---- Document segment

If you give up your wife will never understand and change the fact that she is the one setting a terrible example for your child. Is that really how you want your child raised in a home where mom yells daily about insignificant things? Your wife also needs to understand that part of being a good mother is letting your husband be a father. Fathers (men) do things differently and children should be exposed to how both parents do things they then get the understanding that its not right or wrong, just different. 

Thank goodness I read all this before I had a child, I had to reign myself in when X did things and let him do them totally his way. I used to take a diaper bag loaded with everything, everywhere we went. When my X took our toddler to the beach he stashed a diaper and a few wipes in his truck and left. He'd come home shirtless, as he used the shirt off his back to wipe ice cream off our son. Kid was shirtless cause dad was shirtless, both happy and thats all that mattered. Not the way I would do it but not wrong by any means.

--------

• **Instructions**
**A)** Reproduce the forum post word for word between "If you give" and "wrong, just different.", inclusive.
**B)** In the forum post, what did X use to wipe ice cream off the son at the beach?
None of the data that comes next is needed for this.

---- Extracted material

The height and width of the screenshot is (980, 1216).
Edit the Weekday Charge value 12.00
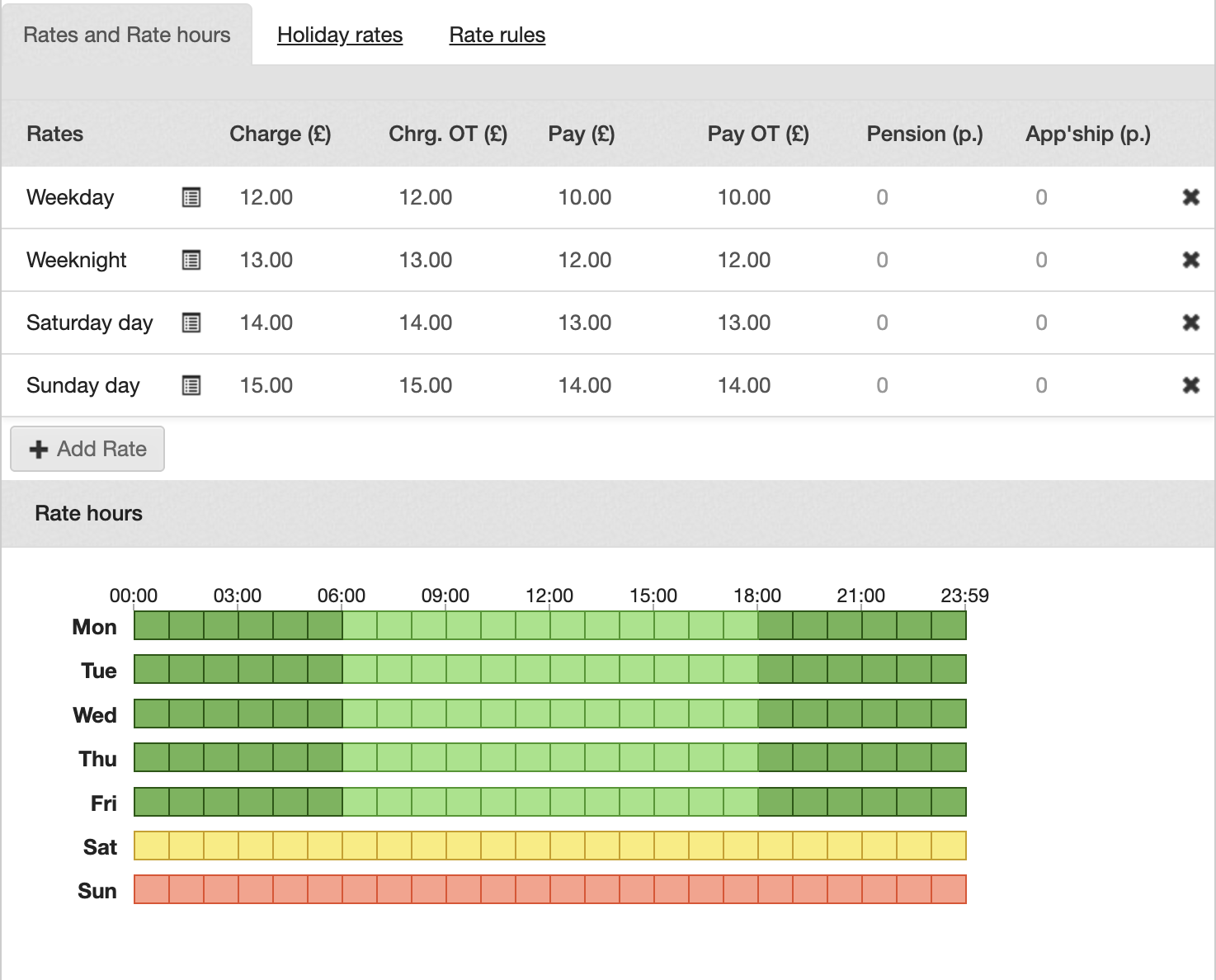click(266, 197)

--------
---- Extracted material

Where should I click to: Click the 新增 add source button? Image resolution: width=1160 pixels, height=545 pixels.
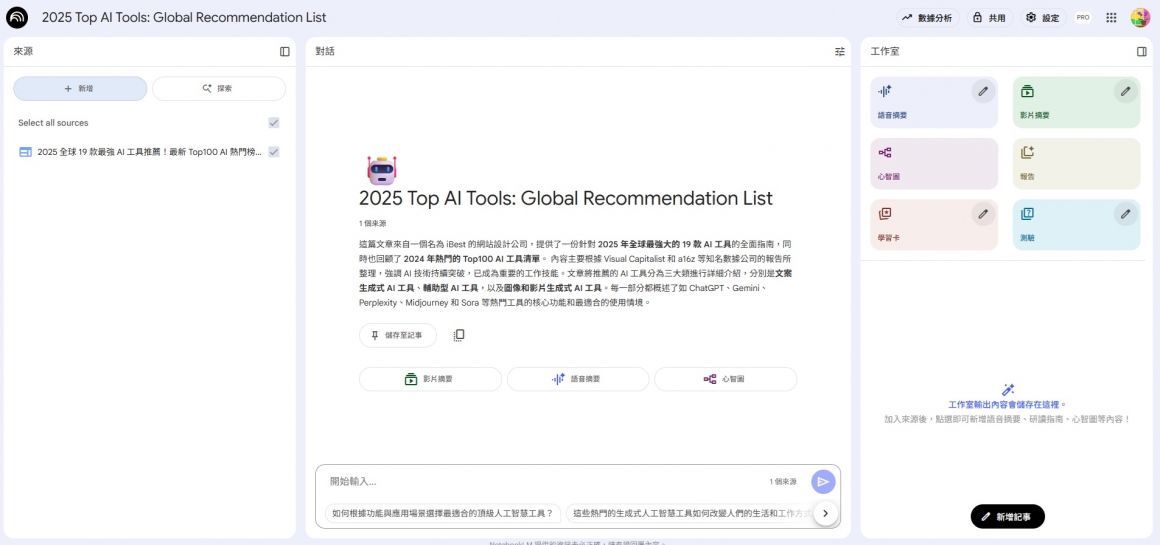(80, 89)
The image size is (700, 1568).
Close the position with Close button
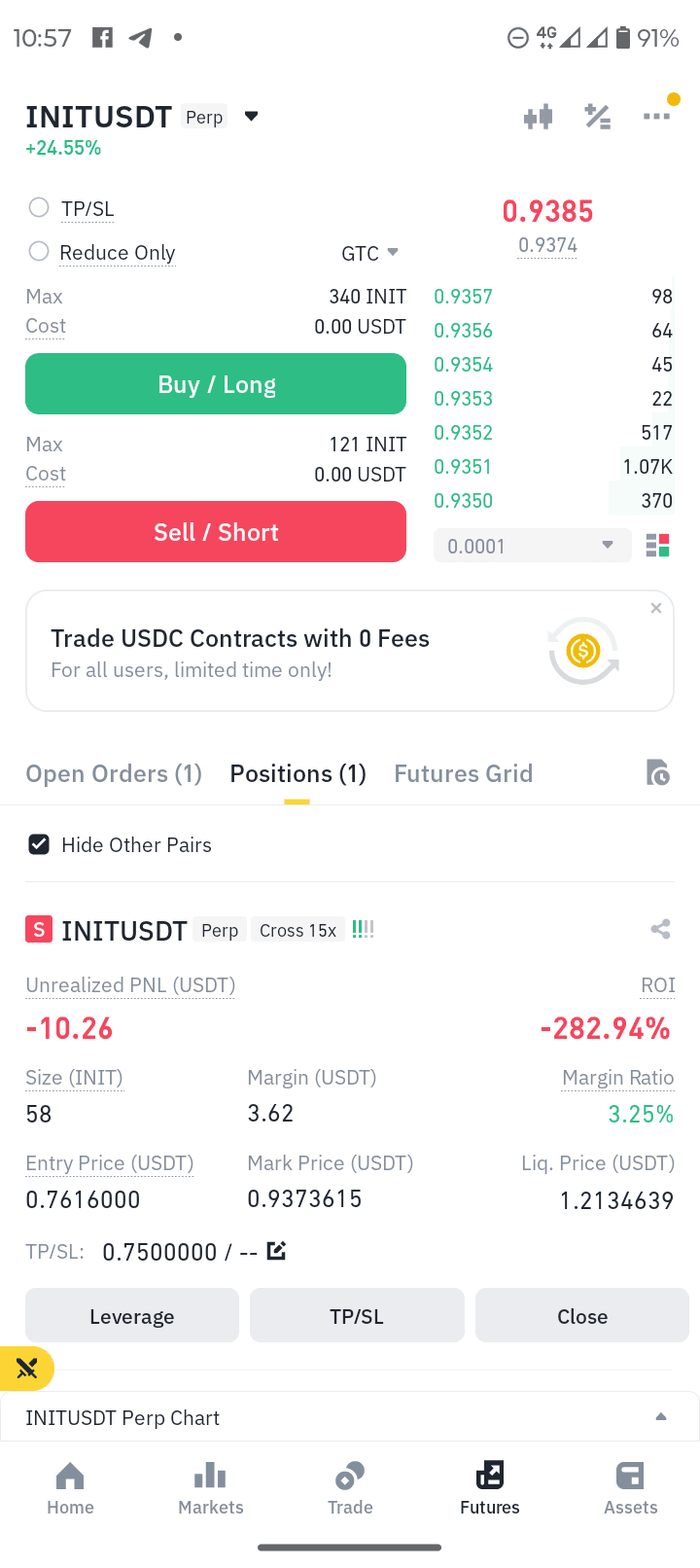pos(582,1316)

--------

• **Task-by-task answers**
**A)**
If you give up your wife will never understand and change the fact that she is the one setting a terrible example for your child. Is that really how you want your child raised in a home where mom yells daily about insignificant things? Your wife also needs to understand that part of being a good mother is letting your husband be a father. Fathers (men) do things differently and children should be exposed to how both parents do things they then get the understanding that its not right or wrong, just different.

**B)** The shirt off his back.